In a new study (Differences in regional brain metabolism associated with specific formulations of hormone therapy in postmenopausal women at risk for AD, Psychoneuroendocrinology (2011) 36, 502-513), Daniel H.S. Silverman et al. publish the results of a prospective, randomized longitudinal clinical trial in which postmenopausal women age 50-65 on different formulations of hormone replacement therapy and at increased risk for Alzheimer's disease were evaluated with cognitive tests and functional brain imaging with positron emmission tomography (PET) at baseline and after two years of either treatment with, or discontinuation of, hormone replacement therapy.
They were able to show evidence of relative preservation of function in specific brain regions in all the women that was associated with longer esposure to bodily estrogen (age of menopause minus age of menarche). Moreover, women taking bio-identical 17-beta estradiol (E) performed far superior to women on congugated equine estrogens (CEE) on tests of verbal memory, and had higher functional measures in language and verbal memory areas of their brains on the PET scans. Women taking progesterone-plus-estrogen compounds had lower function scores compared to women on unopposed estrogen in other specific brain regions.

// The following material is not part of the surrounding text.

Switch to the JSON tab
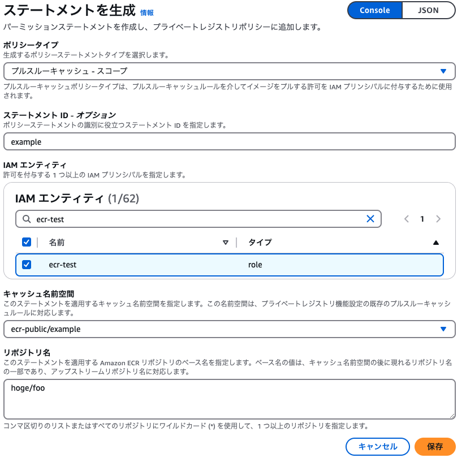The image size is (466, 458). (x=428, y=11)
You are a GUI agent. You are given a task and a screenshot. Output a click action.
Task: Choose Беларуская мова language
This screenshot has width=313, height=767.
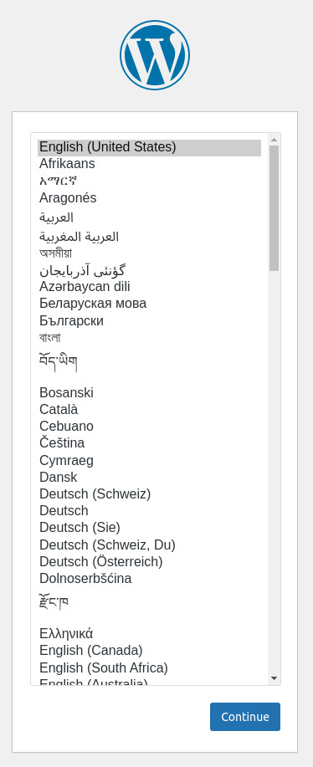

These findings further support a neuroprotective role for estrogen, at least in middle age women at increased risk for the future development of AD. How these results can be generalized to all women remains to be seen, however, this study supports the idea that current decisions about whether a woman should take hormone replacment therapy after menopause, how long she should take it for, and in what formulation she should take it, should consider her risk profile for future AD and should consider 17-beta estradiol as the estrogen to use. Whether natural micronized progesterone mitigates these benefits less than synthetic medroxy-progesterone acetate remains to be determined by future studies.